**Dataset content:**

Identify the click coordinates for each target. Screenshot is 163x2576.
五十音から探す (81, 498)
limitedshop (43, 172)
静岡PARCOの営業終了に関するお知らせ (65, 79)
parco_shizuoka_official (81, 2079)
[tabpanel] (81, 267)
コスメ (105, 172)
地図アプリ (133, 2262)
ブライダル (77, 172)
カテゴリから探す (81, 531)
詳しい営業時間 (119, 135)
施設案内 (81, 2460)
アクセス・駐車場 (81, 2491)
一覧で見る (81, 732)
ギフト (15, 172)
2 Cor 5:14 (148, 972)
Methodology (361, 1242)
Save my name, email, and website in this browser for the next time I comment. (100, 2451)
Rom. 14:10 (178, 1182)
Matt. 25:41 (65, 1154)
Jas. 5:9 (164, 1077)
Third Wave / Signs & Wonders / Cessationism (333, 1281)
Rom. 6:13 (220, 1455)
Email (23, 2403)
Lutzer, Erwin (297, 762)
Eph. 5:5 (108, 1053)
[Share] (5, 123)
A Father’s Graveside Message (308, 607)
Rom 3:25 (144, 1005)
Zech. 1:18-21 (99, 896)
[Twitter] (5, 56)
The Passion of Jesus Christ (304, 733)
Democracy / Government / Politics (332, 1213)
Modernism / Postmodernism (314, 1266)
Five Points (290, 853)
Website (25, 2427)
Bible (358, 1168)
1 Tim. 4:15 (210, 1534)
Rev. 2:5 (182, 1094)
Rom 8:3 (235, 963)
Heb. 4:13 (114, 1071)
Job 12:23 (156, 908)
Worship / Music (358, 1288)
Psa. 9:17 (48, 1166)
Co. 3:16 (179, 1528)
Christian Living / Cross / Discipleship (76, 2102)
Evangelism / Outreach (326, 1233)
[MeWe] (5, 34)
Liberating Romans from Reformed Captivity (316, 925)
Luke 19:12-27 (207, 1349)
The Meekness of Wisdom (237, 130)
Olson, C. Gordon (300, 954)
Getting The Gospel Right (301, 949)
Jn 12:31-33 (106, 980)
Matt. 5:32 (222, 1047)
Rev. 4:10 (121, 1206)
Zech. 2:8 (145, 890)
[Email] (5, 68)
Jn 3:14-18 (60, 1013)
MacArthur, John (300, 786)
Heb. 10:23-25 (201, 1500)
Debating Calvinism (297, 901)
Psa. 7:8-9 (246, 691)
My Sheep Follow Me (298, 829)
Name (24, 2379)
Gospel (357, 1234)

**The task:**
An exact copy of all the records is the only acceptable answer.

**Answer to the exercise:**
Identify the click coordinates for each target. Screenshot is 163x2576.
五十音から探す (81, 498)
limitedshop (43, 172)
静岡PARCOの営業終了に関するお知らせ (65, 79)
parco_shizuoka_official (81, 2079)
[tabpanel] (81, 267)
コスメ (105, 172)
地図アプリ (133, 2262)
ブライダル (77, 172)
カテゴリから探す (81, 531)
詳しい営業時間 (119, 135)
施設案内 (81, 2460)
アクセス・駐車場 (81, 2491)
一覧で見る (81, 732)
ギフト (15, 172)
2 Cor 5:14 (148, 972)
Methodology (361, 1242)
Save my name, email, and website in this browser for the next time I comment. (100, 2451)
Rom. 14:10 (178, 1182)
Matt. 25:41 (65, 1154)
Jas. 5:9 (164, 1077)
Third Wave / Signs & Wonders / Cessationism (333, 1281)
Rom. 6:13 (220, 1455)
Email (23, 2403)
Lutzer, Erwin (297, 762)
Eph. 5:5 (108, 1053)
[Share] (5, 123)
A Father’s Graveside Message (308, 607)
Rom 3:25 (144, 1005)
Zech. 1:18-21 (99, 896)
[Twitter] (5, 56)
The Passion of Jesus Christ (304, 733)
Democracy / Government / Politics (332, 1213)
Modernism / Postmodernism (314, 1266)
Five Points (290, 853)
Website (25, 2427)
Bible (358, 1168)
1 Tim. 4:15 (210, 1534)
Rev. 2:5 (182, 1094)
Rom 8:3 (235, 963)
Heb. 4:13 (114, 1071)
Job 12:23 (156, 908)
Worship / Music (358, 1288)
Psa. 9:17 (48, 1166)
Co. 3:16 (179, 1528)
Christian Living / Cross / Discipleship (76, 2102)
Evangelism / Outreach (326, 1233)
[MeWe] (5, 34)
Liberating Romans from Reformed Captivity (316, 925)
Luke 19:12-27 (207, 1349)
The Meekness of Wisdom (237, 130)
Olson, C. Gordon (300, 954)
Getting The Gospel Right (301, 949)
Jn 12:31-33 (106, 980)
Matt. 5:32 (222, 1047)
Rev. 4:10 (121, 1206)
Zech. 2:8 (145, 890)
[Email] (5, 68)
Jn 3:14-18 (60, 1013)
MacArthur, John (300, 786)
Heb. 10:23-25 (201, 1500)
Debating Calvinism (297, 901)
Psa. 7:8-9 (246, 691)
My Sheep Follow Me (298, 829)
Name (24, 2379)
Gospel (357, 1234)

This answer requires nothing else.